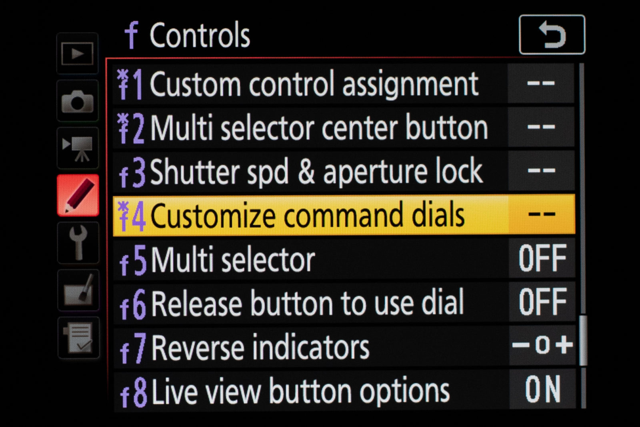Open the Movie Shooting menu icon
The width and height of the screenshot is (640, 427).
[78, 148]
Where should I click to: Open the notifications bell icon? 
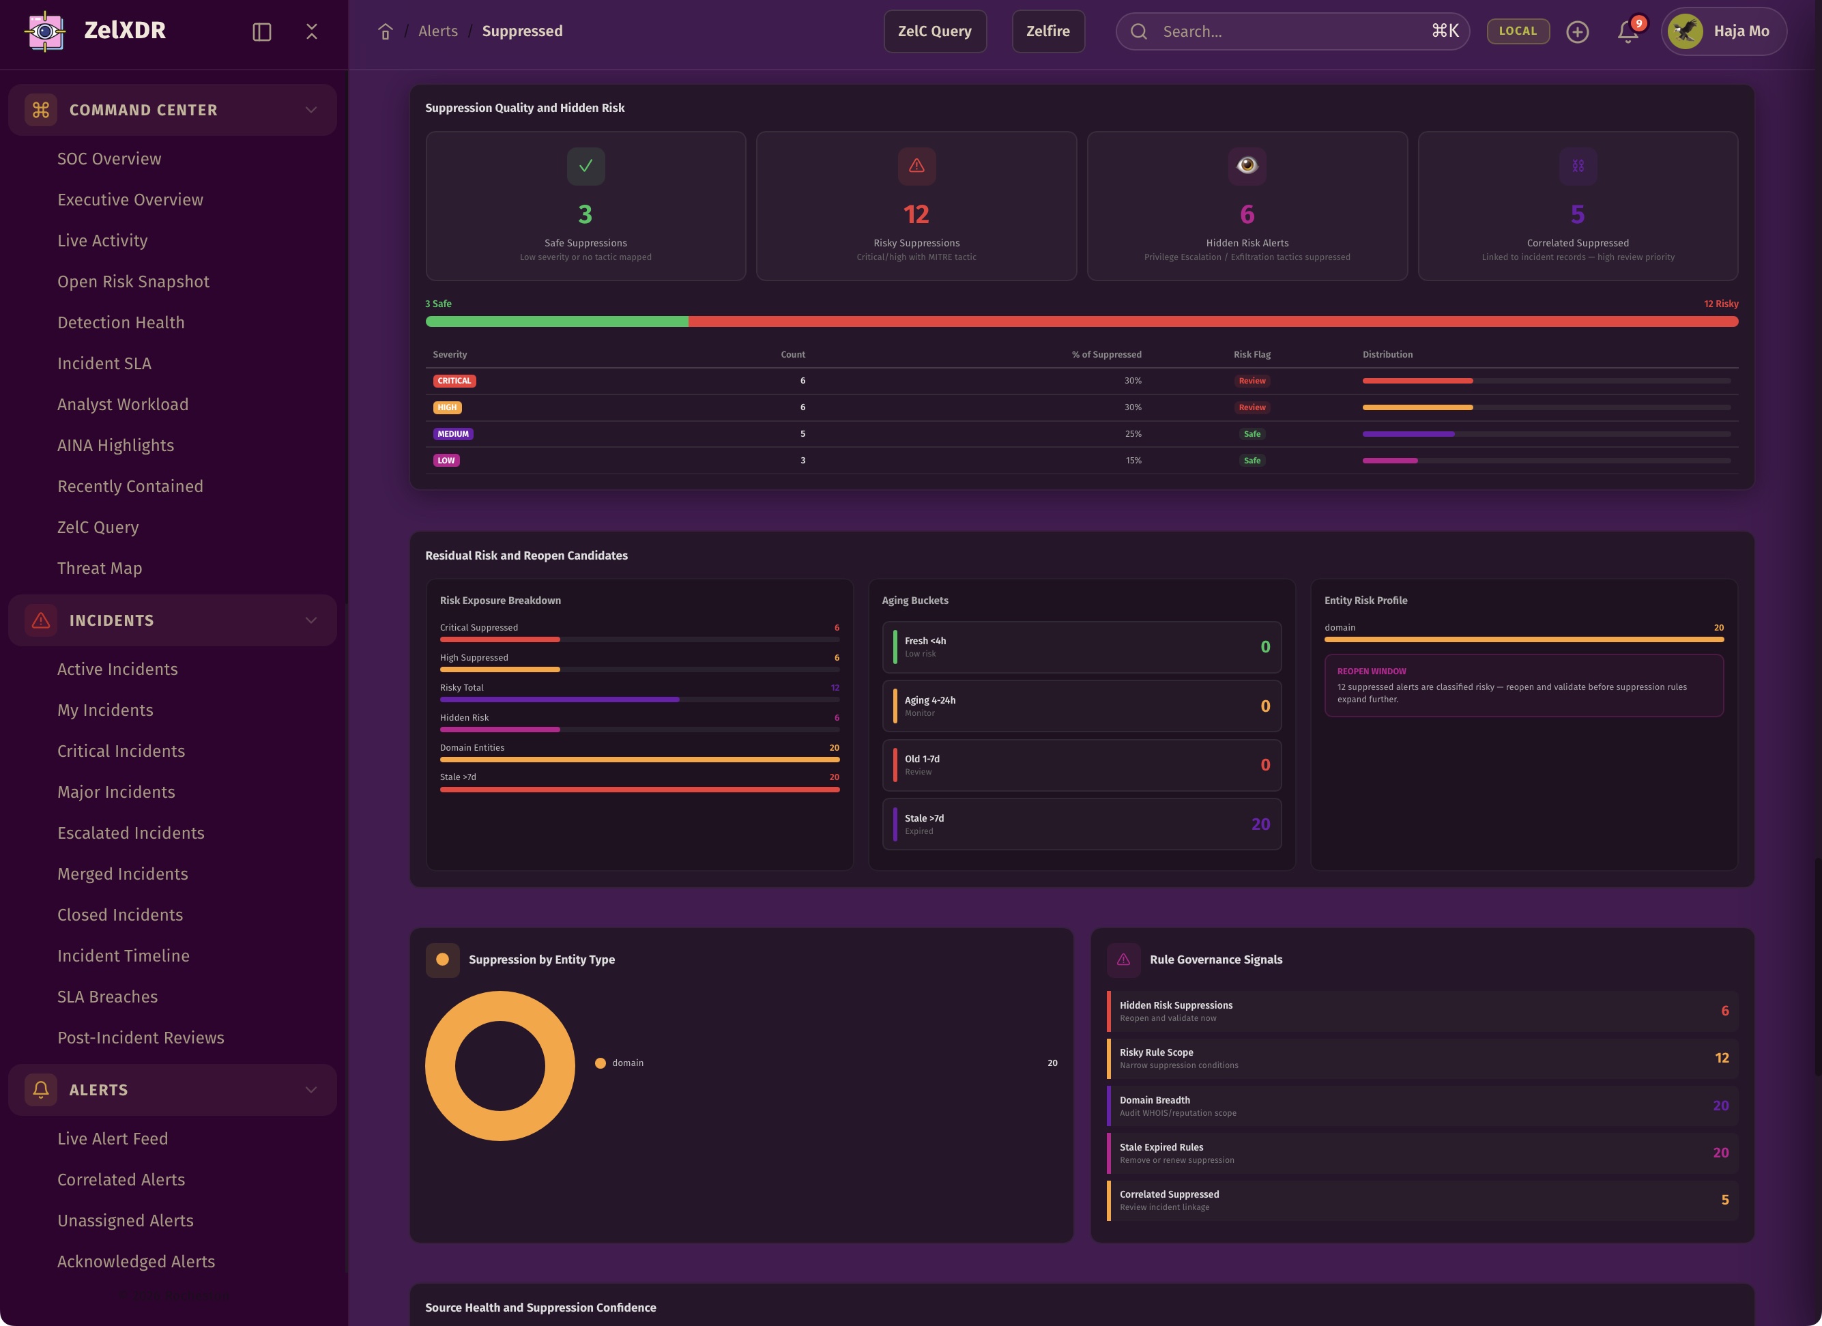[1628, 31]
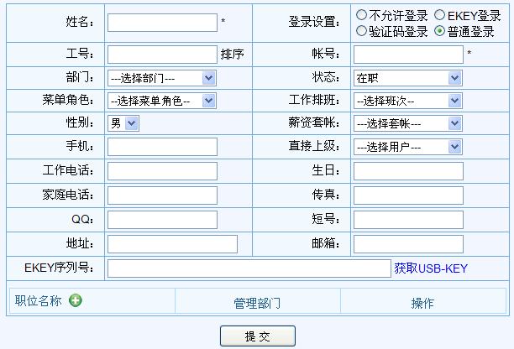The image size is (514, 349).
Task: Select the 不允许登录 radio button
Action: [361, 15]
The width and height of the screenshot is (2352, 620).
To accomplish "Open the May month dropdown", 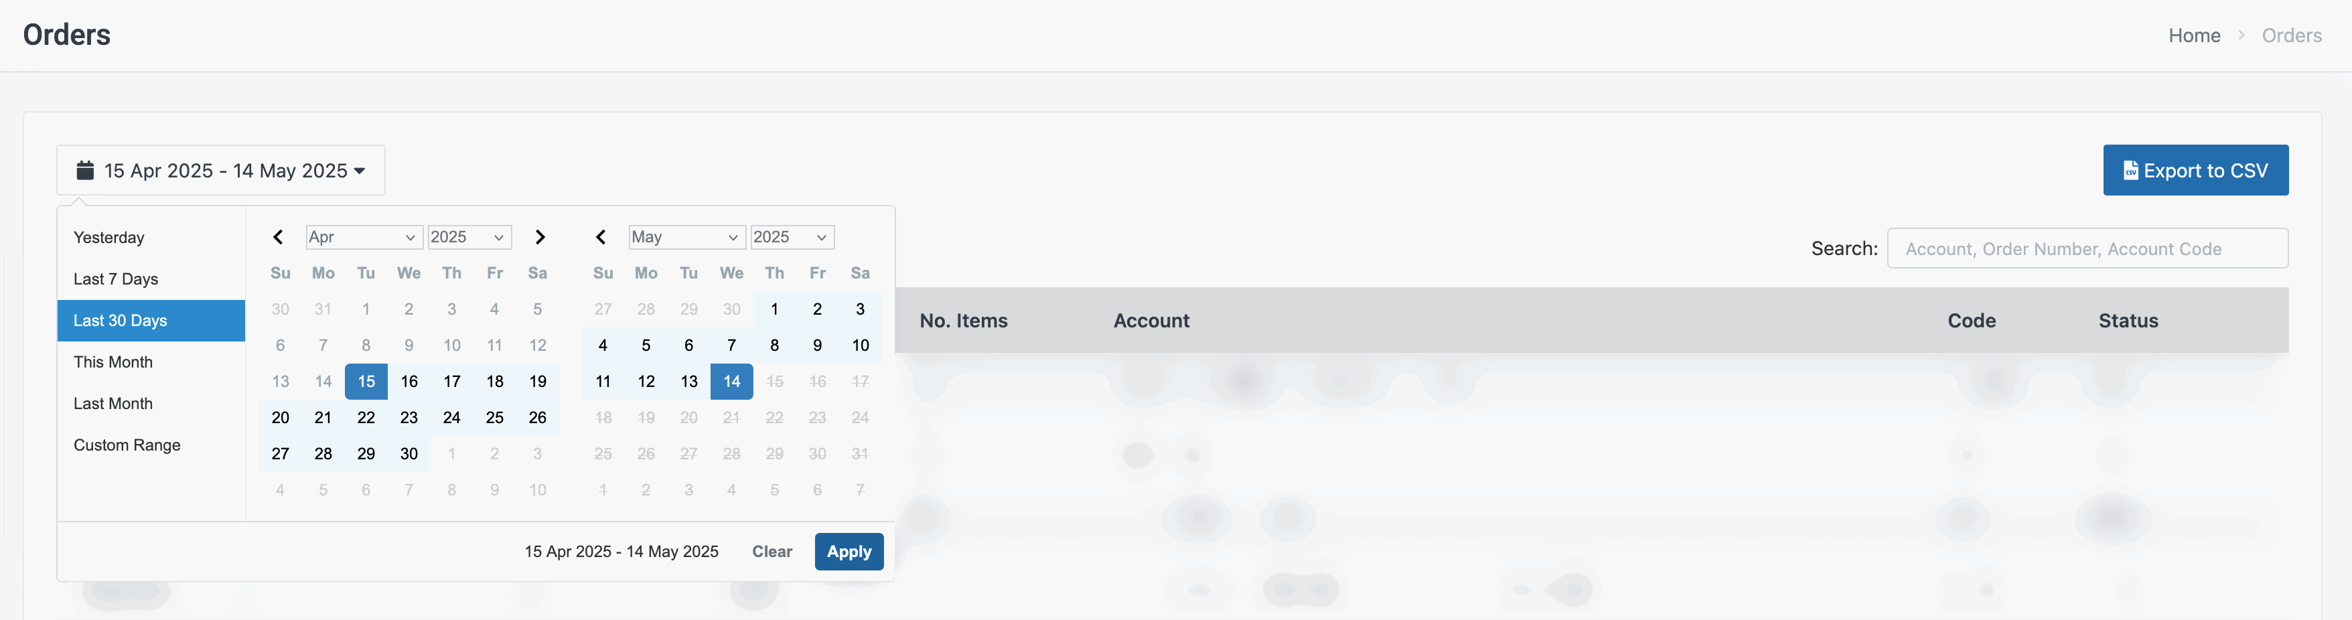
━━━━━━━━━━
YOUR GOAL: From the records, copy each line that contains the string "screenshot", matching case exactly.

ANSWER FOR THIS EXERCISE:
The width and height of the screenshot is (640, 427).
The width and height of the screenshot is (2352, 620).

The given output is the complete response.